Interface element records:
◆ ◆ ◆ ◆ ◆

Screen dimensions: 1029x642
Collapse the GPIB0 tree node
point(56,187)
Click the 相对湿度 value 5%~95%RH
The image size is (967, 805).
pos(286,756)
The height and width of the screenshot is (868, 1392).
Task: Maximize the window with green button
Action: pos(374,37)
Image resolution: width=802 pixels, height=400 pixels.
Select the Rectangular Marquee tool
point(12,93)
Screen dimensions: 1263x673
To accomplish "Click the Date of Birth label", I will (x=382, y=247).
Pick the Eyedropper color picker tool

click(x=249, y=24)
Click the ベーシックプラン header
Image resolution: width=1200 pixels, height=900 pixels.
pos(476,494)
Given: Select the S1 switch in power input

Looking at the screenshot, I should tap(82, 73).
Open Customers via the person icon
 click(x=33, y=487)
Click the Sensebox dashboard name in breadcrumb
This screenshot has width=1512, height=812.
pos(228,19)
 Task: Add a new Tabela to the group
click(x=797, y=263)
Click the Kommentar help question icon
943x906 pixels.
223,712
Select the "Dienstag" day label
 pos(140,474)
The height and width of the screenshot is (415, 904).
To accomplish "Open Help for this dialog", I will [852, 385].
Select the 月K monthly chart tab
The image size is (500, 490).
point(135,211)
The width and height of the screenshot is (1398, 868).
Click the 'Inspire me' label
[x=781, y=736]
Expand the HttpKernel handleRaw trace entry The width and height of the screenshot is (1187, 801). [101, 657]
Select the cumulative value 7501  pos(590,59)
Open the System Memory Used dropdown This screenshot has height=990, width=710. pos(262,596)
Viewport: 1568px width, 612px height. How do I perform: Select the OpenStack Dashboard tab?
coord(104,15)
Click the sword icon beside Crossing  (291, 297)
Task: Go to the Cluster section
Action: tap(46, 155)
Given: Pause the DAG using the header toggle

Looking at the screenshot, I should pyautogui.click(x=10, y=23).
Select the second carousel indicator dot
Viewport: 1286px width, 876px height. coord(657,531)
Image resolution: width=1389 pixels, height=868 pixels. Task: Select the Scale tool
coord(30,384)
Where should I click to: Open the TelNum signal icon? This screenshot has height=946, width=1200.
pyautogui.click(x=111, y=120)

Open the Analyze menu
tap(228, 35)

◆ ◆ ◆ ◆ ◆

→ EXERCISE: Duplicate every line of the items above, keeping each one word for word.

→ SOLUTION TO THIS EXERCISE:
Screen dimensions: 1029x642
Collapse the GPIB0 tree node
point(56,187)
Click the 相对湿度 value 5%~95%RH
The image size is (967, 805).
pos(286,756)
The height and width of the screenshot is (868, 1392).
Task: Maximize the window with green button
Action: pos(374,37)
Image resolution: width=802 pixels, height=400 pixels.
Select the Rectangular Marquee tool
point(12,93)
Screen dimensions: 1263x673
To accomplish "Click the Date of Birth label", I will (x=382, y=247).
Pick the Eyedropper color picker tool

click(x=249, y=24)
Click the ベーシックプラン header
Image resolution: width=1200 pixels, height=900 pixels.
pos(476,494)
Given: Select the S1 switch in power input

Looking at the screenshot, I should tap(82, 73).
Open Customers via the person icon
 click(x=33, y=487)
Click the Sensebox dashboard name in breadcrumb
This screenshot has width=1512, height=812.
pos(228,19)
 Task: Add a new Tabela to the group
click(x=797, y=263)
Click the Kommentar help question icon
943x906 pixels.
223,712
Select the "Dienstag" day label
 pos(140,474)
The height and width of the screenshot is (415, 904).
To accomplish "Open Help for this dialog", I will [852, 385].
Select the 月K monthly chart tab
The image size is (500, 490).
point(135,211)
The width and height of the screenshot is (1398, 868).
Click the 'Inspire me' label
[x=781, y=736]
Expand the HttpKernel handleRaw trace entry The width and height of the screenshot is (1187, 801). [101, 657]
Select the cumulative value 7501  pos(590,59)
Open the System Memory Used dropdown This screenshot has height=990, width=710. pos(262,596)
Viewport: 1568px width, 612px height. How do I perform: Select the OpenStack Dashboard tab?
coord(104,15)
Click the sword icon beside Crossing  (291, 297)
Task: Go to the Cluster section
Action: tap(46, 155)
Given: Pause the DAG using the header toggle

Looking at the screenshot, I should pyautogui.click(x=10, y=23).
Select the second carousel indicator dot
Viewport: 1286px width, 876px height. coord(657,531)
Image resolution: width=1389 pixels, height=868 pixels. Task: Select the Scale tool
coord(30,384)
Where should I click to: Open the TelNum signal icon? This screenshot has height=946, width=1200.
pyautogui.click(x=111, y=120)

Open the Analyze menu
tap(228, 35)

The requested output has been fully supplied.